Your hand was never mine. It was always, always someone else’s. All I had was the hand of a best friend guiding me through a busy party, making sure I didn’t get lost. Making sure I made it through alive.
I never had your hand. Just your love.
Drunken professions of your love as your real girlfriend sat at home waiting for your good night text message.
And I took it.
Because that’s not something you can return for a full refund within thirty days.
And I let you say it, even though I was at home too. Safe and warm, as you battled through the winter months of outdoor partying with half my class. But you were still out there, surviving fine. Did your love for me keep you alive?
And I let you want me, even though you had her.
But how do you stop that? To say nothing was to take it. To say something was to accept it. How do you stop it?
And you can say you never stopped, and I can say we never began, and she can stand on the sidelines hating me and loving you as I continue to make my way through, just trying to survive.
I could avoid you. So easy to avoid you, because you weren’t holding on and we weren’t connected and in our homeroom period you could make comments on how unlike me it was to be doing my homework five minutes before class, and I could say how like you it was to pretend to think you know me.
And I can avoid her. And I can not shop at the store where she works and I can politely smile when we make eye contact in the cafeteria. And I’ll pretend to disappear into the lockers so that she can pretend I don’t exist at all.
But I do exist.
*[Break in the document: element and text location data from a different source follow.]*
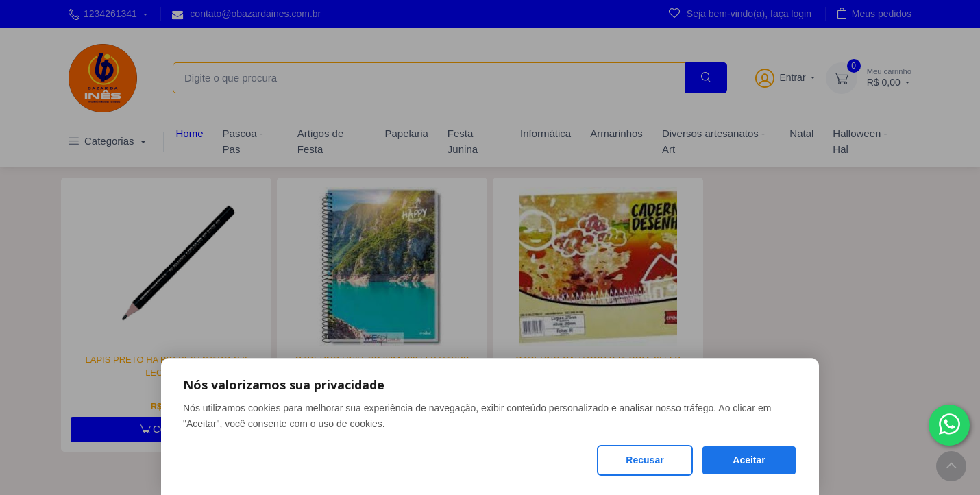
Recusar (644, 460)
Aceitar (748, 460)
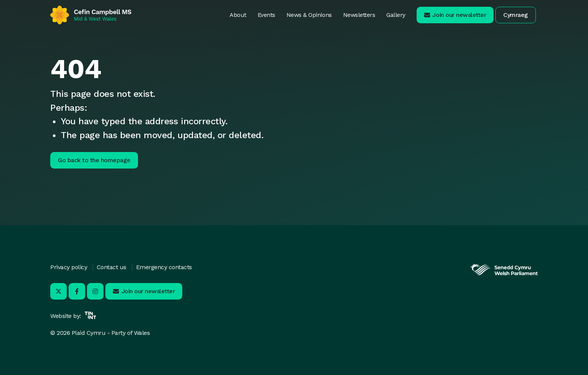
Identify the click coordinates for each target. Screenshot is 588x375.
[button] (455, 15)
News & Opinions (309, 15)
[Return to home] (91, 15)
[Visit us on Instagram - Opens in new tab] (95, 291)
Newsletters (359, 15)
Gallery (396, 15)
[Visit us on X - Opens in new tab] (58, 291)
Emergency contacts (164, 267)
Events (266, 15)
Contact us (111, 267)
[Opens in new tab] (504, 274)
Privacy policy (69, 267)
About (238, 15)
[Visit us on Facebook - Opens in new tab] (77, 291)
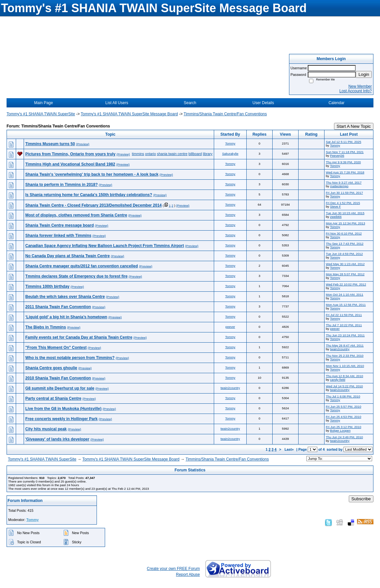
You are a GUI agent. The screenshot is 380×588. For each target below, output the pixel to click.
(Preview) (83, 144)
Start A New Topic (354, 126)
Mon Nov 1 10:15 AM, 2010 (345, 366)
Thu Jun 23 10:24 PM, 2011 (345, 335)
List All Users (117, 103)
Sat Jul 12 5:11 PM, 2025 (344, 142)
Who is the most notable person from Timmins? (70, 358)
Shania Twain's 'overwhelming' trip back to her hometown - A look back (92, 174)
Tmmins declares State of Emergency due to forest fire (76, 276)
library (208, 154)
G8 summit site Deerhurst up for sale (60, 388)
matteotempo (339, 186)
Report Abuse (188, 575)
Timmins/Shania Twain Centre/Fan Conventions (225, 114)
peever (230, 327)
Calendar (336, 103)
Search (190, 103)
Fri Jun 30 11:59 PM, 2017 (344, 192)
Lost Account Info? (355, 91)
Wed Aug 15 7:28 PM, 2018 (345, 172)
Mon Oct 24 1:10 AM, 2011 (345, 294)
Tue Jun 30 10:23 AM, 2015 (345, 213)
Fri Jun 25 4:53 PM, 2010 (344, 417)
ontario (150, 154)
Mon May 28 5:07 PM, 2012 (345, 274)
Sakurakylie (230, 153)
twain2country (340, 349)
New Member (360, 86)
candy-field (338, 379)
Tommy (230, 143)
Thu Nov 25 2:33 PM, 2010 (345, 355)
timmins (138, 154)
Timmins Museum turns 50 (50, 144)
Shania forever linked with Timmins (58, 236)
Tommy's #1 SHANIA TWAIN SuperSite (41, 114)
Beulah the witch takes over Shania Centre (65, 297)
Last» (289, 449)
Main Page (43, 103)
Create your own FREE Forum (173, 569)
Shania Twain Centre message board (59, 225)
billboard (195, 154)
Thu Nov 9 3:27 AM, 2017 (344, 182)
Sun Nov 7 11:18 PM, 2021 (345, 152)
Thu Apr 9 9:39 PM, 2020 (343, 162)
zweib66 (336, 216)
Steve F (335, 206)
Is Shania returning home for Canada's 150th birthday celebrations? (89, 195)
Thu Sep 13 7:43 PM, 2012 (345, 243)
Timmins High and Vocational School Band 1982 (70, 164)
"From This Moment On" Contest (56, 348)
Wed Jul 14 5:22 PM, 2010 (344, 386)
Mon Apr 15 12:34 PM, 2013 (345, 223)
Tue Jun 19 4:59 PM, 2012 (344, 254)
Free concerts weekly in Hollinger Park (61, 419)
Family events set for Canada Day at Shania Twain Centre (79, 337)
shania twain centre (172, 154)
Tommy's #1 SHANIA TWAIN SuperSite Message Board (129, 114)
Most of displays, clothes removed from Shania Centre (76, 215)
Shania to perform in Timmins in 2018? (61, 185)
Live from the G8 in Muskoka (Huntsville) (63, 409)
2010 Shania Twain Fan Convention (58, 378)
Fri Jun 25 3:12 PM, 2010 (344, 427)
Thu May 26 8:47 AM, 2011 (345, 345)
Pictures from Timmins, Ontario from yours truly (70, 154)
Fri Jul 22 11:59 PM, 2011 (344, 315)
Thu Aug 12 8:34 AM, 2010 (345, 376)
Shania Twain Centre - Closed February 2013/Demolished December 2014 (93, 205)
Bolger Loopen (340, 430)
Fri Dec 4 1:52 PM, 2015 (343, 203)
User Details (263, 103)
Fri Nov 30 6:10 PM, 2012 (344, 233)
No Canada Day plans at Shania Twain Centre (67, 256)
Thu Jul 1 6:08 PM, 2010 (343, 396)
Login (364, 74)
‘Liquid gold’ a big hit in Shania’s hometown (66, 317)
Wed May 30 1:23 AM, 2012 (345, 264)
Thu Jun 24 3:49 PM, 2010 (344, 437)
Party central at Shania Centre (53, 398)
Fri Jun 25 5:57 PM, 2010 (344, 406)
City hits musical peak (46, 429)
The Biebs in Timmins (46, 327)
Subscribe (361, 499)
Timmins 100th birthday (47, 286)
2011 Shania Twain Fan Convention (58, 307)
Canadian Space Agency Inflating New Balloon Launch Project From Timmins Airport (104, 246)
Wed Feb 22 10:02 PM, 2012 (346, 284)
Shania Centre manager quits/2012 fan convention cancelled (81, 266)
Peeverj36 (337, 155)
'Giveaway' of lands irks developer (57, 439)
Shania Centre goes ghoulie (51, 368)
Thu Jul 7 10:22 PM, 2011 (344, 325)
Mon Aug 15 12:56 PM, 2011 (346, 305)
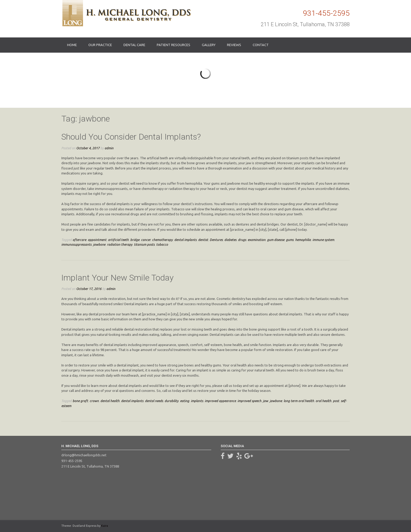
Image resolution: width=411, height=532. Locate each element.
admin (109, 148)
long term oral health (299, 401)
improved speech (249, 401)
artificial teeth (118, 240)
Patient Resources (174, 45)
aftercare (79, 240)
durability (171, 401)
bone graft (80, 401)
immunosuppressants (76, 244)
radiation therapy (120, 244)
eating (185, 401)
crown (94, 401)
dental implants (185, 240)
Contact (261, 45)
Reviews (234, 45)
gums (290, 240)
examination (257, 240)
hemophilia (303, 240)
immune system (323, 240)
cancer (146, 240)
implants (197, 401)
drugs (242, 240)
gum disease (276, 240)
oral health (323, 401)
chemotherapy (162, 240)
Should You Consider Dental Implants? (131, 137)
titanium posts (144, 244)
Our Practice (100, 45)
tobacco (162, 244)
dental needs (154, 401)
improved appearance (220, 401)
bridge (135, 240)
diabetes (230, 240)
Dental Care (134, 45)
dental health (110, 401)
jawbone (99, 244)
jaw (266, 401)
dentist (203, 240)
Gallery (209, 45)
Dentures (216, 240)
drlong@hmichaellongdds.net (84, 455)
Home (72, 45)
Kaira (105, 526)
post (336, 401)
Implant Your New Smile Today (117, 278)
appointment (97, 240)
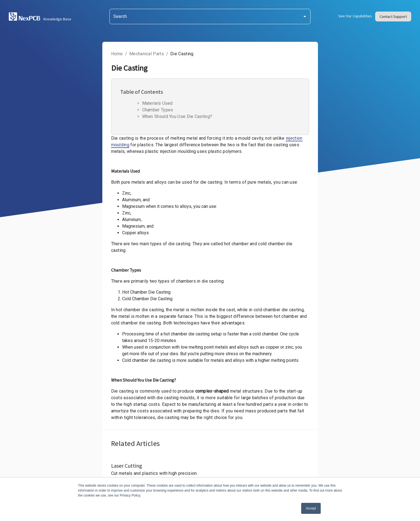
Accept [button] (311, 508)
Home (117, 54)
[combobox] (210, 16)
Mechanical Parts (147, 54)
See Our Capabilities (355, 16)
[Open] (305, 16)
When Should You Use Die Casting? (177, 117)
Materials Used (157, 103)
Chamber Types (158, 110)
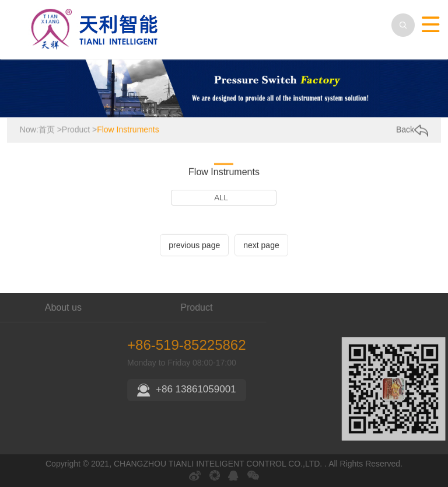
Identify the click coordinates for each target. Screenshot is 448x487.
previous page (194, 246)
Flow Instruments (128, 130)
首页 (47, 130)
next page (261, 246)
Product (76, 130)
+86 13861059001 (239, 389)
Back (412, 130)
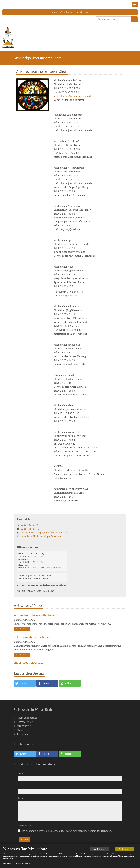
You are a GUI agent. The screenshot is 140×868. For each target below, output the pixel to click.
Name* (21, 773)
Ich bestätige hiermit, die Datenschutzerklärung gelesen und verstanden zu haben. (67, 831)
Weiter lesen (21, 628)
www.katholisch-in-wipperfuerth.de (41, 536)
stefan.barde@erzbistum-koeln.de (73, 96)
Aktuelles (65, 12)
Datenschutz (8, 864)
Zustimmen (124, 849)
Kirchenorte (22, 726)
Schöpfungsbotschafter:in (32, 637)
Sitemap (84, 12)
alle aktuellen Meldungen (29, 663)
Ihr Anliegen (24, 798)
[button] (25, 683)
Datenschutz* (24, 826)
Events (74, 12)
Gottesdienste (23, 722)
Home (55, 12)
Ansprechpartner (25, 717)
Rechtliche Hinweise (23, 864)
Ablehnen (99, 849)
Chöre (19, 730)
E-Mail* (21, 786)
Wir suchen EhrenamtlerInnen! (36, 615)
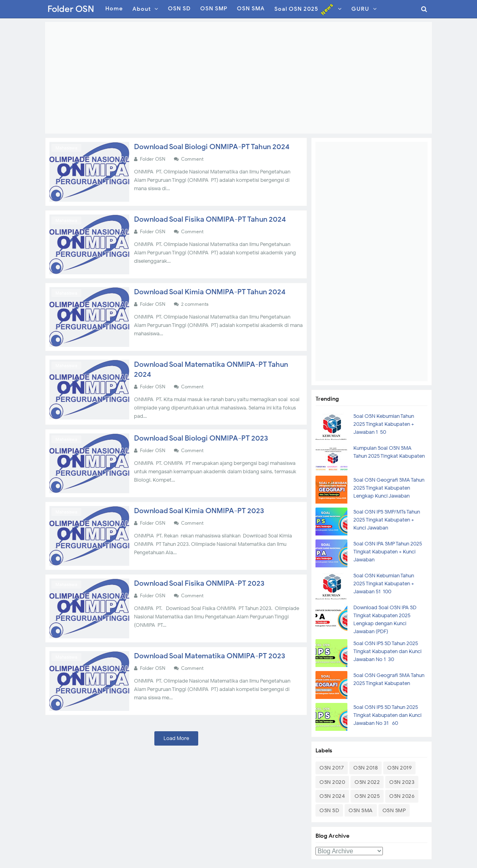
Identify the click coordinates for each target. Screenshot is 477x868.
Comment (193, 159)
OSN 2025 (367, 796)
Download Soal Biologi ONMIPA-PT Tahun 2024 (212, 147)
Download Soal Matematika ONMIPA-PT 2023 (209, 656)
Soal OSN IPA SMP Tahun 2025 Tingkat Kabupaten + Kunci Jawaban (388, 551)
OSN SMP (394, 810)
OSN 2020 (332, 782)
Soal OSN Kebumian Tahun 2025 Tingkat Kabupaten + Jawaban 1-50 (384, 424)
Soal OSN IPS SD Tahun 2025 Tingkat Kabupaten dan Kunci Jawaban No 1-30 (387, 651)
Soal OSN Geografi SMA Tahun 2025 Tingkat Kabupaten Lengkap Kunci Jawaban (389, 488)
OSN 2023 (402, 782)
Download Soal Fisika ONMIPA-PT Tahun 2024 (210, 219)
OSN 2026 (402, 796)
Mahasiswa (66, 148)
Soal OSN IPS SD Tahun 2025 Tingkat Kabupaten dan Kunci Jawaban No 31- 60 (387, 715)
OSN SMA (361, 810)
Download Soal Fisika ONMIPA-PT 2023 (199, 583)
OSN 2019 (399, 768)
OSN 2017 (331, 768)
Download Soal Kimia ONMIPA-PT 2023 (199, 511)
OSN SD (329, 810)
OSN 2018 (365, 768)
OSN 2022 (367, 782)
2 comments (195, 304)
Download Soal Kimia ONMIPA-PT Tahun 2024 (210, 292)
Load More (176, 738)
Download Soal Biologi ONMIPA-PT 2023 (201, 438)
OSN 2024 (332, 796)
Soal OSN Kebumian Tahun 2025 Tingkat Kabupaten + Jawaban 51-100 (384, 583)
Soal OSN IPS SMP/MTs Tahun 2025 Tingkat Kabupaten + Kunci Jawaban (386, 520)
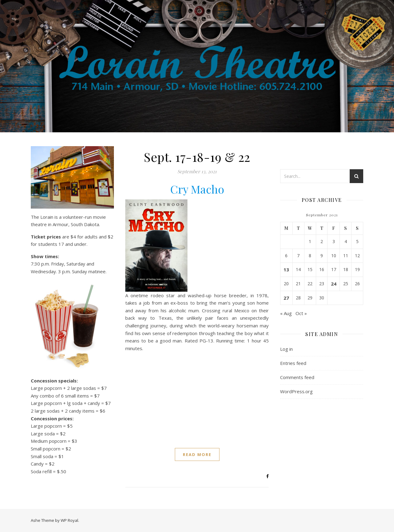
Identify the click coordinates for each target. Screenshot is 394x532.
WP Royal (69, 520)
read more (197, 454)
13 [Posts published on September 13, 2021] (286, 270)
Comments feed (297, 377)
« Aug (286, 313)
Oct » (301, 313)
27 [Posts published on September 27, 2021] (286, 298)
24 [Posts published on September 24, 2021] (334, 284)
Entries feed (293, 363)
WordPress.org (296, 391)
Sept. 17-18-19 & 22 (197, 157)
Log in (286, 349)
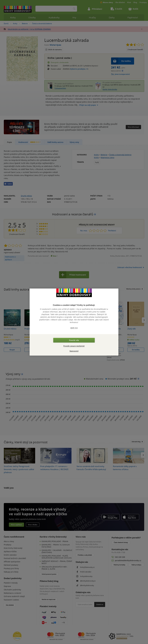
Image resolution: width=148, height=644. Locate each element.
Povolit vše (74, 340)
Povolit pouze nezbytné (74, 346)
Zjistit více (74, 328)
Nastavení (74, 351)
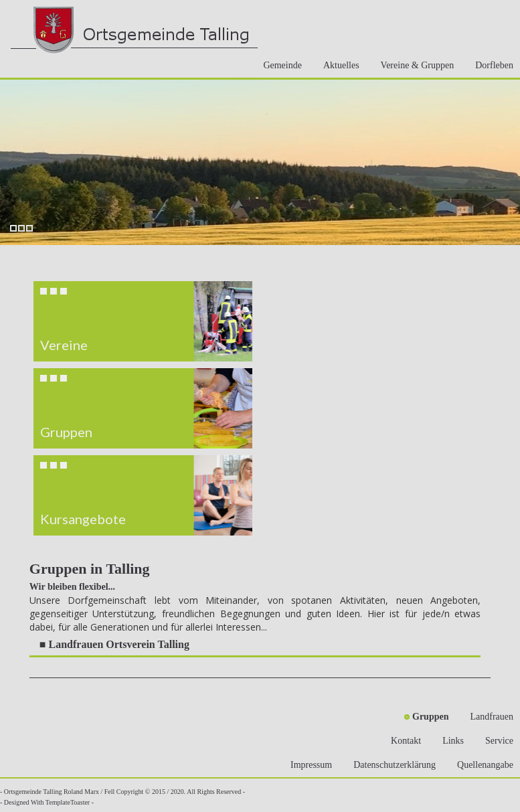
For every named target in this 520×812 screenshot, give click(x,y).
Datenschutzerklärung (390, 764)
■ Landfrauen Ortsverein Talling (114, 644)
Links (449, 740)
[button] (143, 321)
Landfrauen (487, 716)
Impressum (307, 764)
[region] (143, 408)
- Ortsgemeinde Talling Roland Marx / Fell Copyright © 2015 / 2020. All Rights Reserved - (122, 791)
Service (495, 740)
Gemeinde (278, 65)
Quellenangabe (481, 764)
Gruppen (426, 716)
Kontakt (402, 740)
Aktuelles (337, 65)
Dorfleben (490, 65)
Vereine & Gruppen (414, 65)
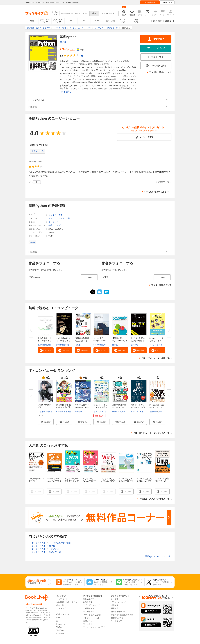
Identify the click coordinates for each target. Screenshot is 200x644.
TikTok (59, 627)
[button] (46, 350)
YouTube (60, 630)
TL (84, 20)
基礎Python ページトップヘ (157, 556)
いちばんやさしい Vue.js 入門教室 (108, 481)
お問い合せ (88, 621)
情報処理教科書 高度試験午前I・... (82, 340)
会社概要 (114, 599)
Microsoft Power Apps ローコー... (157, 406)
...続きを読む (66, 92)
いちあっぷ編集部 (45, 412)
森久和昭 (134, 345)
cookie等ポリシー (118, 618)
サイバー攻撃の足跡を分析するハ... (138, 340)
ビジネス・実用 (56, 215)
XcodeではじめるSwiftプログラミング (126, 481)
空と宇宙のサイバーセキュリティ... (82, 407)
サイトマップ (116, 621)
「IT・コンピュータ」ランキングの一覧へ (152, 433)
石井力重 (134, 412)
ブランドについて (118, 602)
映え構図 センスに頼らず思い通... (64, 406)
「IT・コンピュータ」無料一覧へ (156, 358)
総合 (32, 20)
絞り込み (55, 13)
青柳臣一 (116, 345)
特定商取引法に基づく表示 (122, 615)
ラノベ (97, 20)
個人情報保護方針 (118, 612)
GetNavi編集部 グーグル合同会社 (107, 345)
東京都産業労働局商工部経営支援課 (52, 345)
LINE (58, 618)
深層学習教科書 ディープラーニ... (120, 406)
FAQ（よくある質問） (92, 615)
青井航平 (153, 412)
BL (71, 20)
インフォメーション (91, 618)
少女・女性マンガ (58, 20)
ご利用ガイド (169, 21)
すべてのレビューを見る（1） (158, 192)
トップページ (62, 599)
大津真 (63, 42)
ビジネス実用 (123, 20)
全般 (68, 218)
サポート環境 (88, 612)
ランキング (61, 608)
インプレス (54, 222)
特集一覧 (60, 605)
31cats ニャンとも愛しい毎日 (157, 339)
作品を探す (88, 602)
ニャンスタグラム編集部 (160, 345)
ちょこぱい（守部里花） (104, 412)
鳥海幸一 (78, 412)
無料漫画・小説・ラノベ (66, 602)
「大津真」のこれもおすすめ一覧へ (155, 499)
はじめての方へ (156, 21)
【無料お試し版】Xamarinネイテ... (120, 340)
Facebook (60, 633)
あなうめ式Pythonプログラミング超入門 (90, 481)
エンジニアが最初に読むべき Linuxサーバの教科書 (162, 482)
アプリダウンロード (91, 605)
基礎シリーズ (54, 225)
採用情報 (114, 605)
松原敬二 (78, 345)
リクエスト (88, 624)
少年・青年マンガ (45, 20)
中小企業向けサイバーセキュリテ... (44, 340)
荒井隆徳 (162, 412)
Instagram (60, 624)
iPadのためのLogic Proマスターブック (54, 481)
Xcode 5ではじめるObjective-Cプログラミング (144, 481)
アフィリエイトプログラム (94, 627)
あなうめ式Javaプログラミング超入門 (72, 481)
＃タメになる (38, 151)
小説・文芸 (110, 20)
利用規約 (114, 608)
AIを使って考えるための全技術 (138, 406)
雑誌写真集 (136, 20)
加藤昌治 (143, 412)
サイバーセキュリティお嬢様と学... (100, 407)
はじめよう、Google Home (100, 339)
And you won’t let her forget this.
Because you won’t stop.
And I hate you for making her hate me.
And I hate you for saying you love me.
You don’t even know me!
But you do. Or you did.
You tell me you’re surprised to see me out. And I say I’m surprised you’re not with her.
You say you broke up and finally I can stop being surprised. You’re telling me about your tattoo and I’m listening. I promise I’m listening, but you’re standing too close and how long ago did you break up and are any of her friends here and don’t you think we could have this conversation on another day? Another time? Maybe on a night when you’re not six beers in?
Months can go by and we can switch places and it’ll be me sitting with my head in my hands as you tell me about how glad you are to be done with high school. And I’m listening. I promise, I’m listening. But is it just me or is the world suddenly spinning?
Why are you saying this now?
College is 500 miles away and it’s happening in a week.
But you don’t care. You never care.
You want to go to the park. And out to eat. But you never want to talk. Maybe I don’t know what to say. Maybe you don’t know how to listen. But I’m still leaving. I can’t stop from leaving.
You’re driving me home on that final day and the top is off your car and the wind is too loud and it’s keeping us from talking. Nature silenced us. Nature never wanted us.
I’ll get out. You’ll let me get out. You’ll let me walk away. I’m listening! I want to shout. I promise I’m listening. Say something! But you say nothing. And you can’t hold me back because you never even had my hand.
You can wash the scent of my perfume out of your sweater as you go from Aimee to Amy and now onto an Ashley. Stuck on the As. No time for B. No time for me.
And I can forget you. Because I’m 500 miles away and I’ll never have to see you.
Except on a short winter break we’ll both be buying milk at the same time in the same store. And I’ll see you out for Chinese on my summer vacation. And as I’m stopping for gas at five in the morning on my way out of town, you’ll be there.
What are you doing here at five in the morning? I’ll want to ask.
But my hands are collapsed together propping my head up as a pillow, and I have nothing to give you and I want nothing from you.
Because I maybe loved you.
But now I don’t know you.
Because you tried to love a girl without asking for her hand first.